James Laney: I will take a shot at this since I have a lot of excellent hearsay evidence to base this on. There was information available in the Clinton Administration about enrichment activities in North Korea that were inconsistent with the framework. Not a lot of information, but some information. There was a concern of what North Korea might be doing. Certainly if the implications of the Perry process had been fulfilled and there were further meetings with North Korea at an even a more senior level, as was planned after the Marshall Cho’s visit to Washington, these issues would have been raised with North Korea in an effort to improve the transparency on the nuclear issue. It was all in the cards.
When the Bush Administration began, they knew part of the background of this issue that it was not a pressing or urgent issue. Undersecretary of State Bolton mentioned it publicly in a speech that got a lot of coverage for its reference to biological weapons in Cuba, but in the same paragraph he referred to a secret uranium enrichment program in North Korea. This was in the spring of 2002. It did not get much attention in the press, but the Administration was focused on that.

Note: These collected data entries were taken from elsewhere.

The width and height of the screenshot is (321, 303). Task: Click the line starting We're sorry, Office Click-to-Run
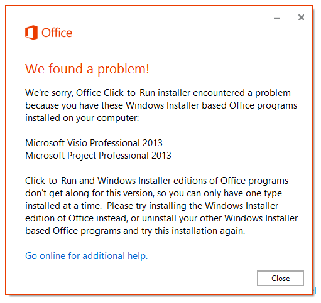(x=158, y=93)
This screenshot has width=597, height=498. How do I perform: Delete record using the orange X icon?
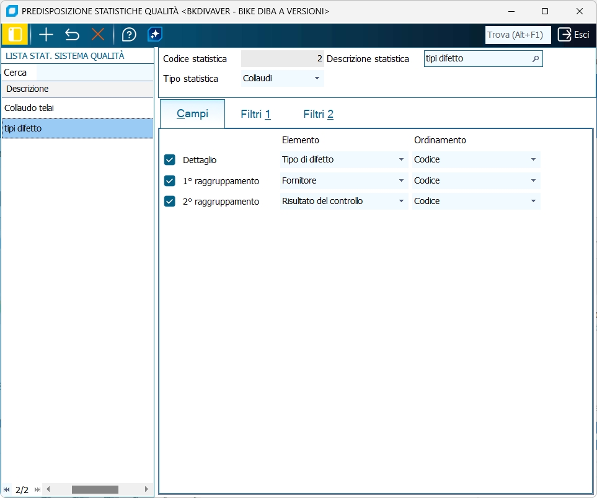(98, 35)
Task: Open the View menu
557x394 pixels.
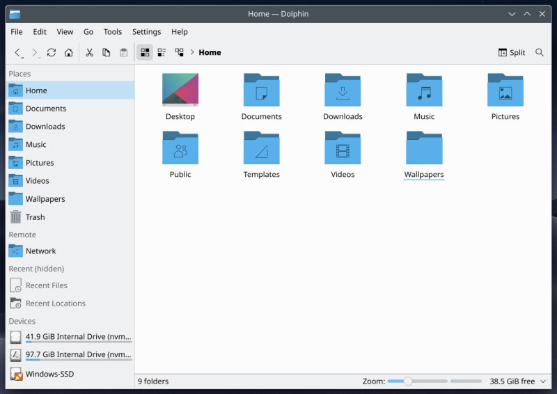Action: (x=65, y=32)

What I have understood from more than one source is that during last summer, information about what North Korea was doing increased and that information indicated that this was a larger program than was understood before. In other words, the quantity of centrifuge machines that may be involved increased, so the Administration decided that there was urgency to taking up the issue with North Korea.
What I understand is that Secretary Kelly told North Korea — I do not think he presented physical evidence or other kind — that we knew of this program and that this inconsistency with the framework dictated that the program be dismantled. The second day the Vice Prime Minister said, that North Korea had a right to certain nuclear activities. What I am unclear about is what exactly they had a right to: nuclear weapons, uranium enrichment, or something else. There was something to he was asserting that North Korea was (1) accepting that they were doing something in enrichment and (2) that there was something appropriate from their perspective about what they were doing. There are various interpretations to this, either that North Korea was admitting to a nuclear weapons program, which would therefore be in violation of the Nuclear Nonproliferation Treaty, or that they were confirming explicitly that they had a centrifuge program. I do not know which of these interpretations is correct. I do not know whether this is a language issue or a reporting issue. But the general thrust here is that there is knowledge of the North Koreans dabbling in enrichment, and the U.S. government knew of that effort. North Korea did not deny it.
So now does the United States owe the international community more proof that there really is such a program? I do not know that they do. It depends on what happens next. It is less necessary absent a North Korean denial. The question is what happens now.
Joel Wit: Thank you. Well, we are out of time. It is 12:30 and I always like to end meetings on time, so I thank everyone for sitting through these three hours and I hope they have been instructive. Thank you very much.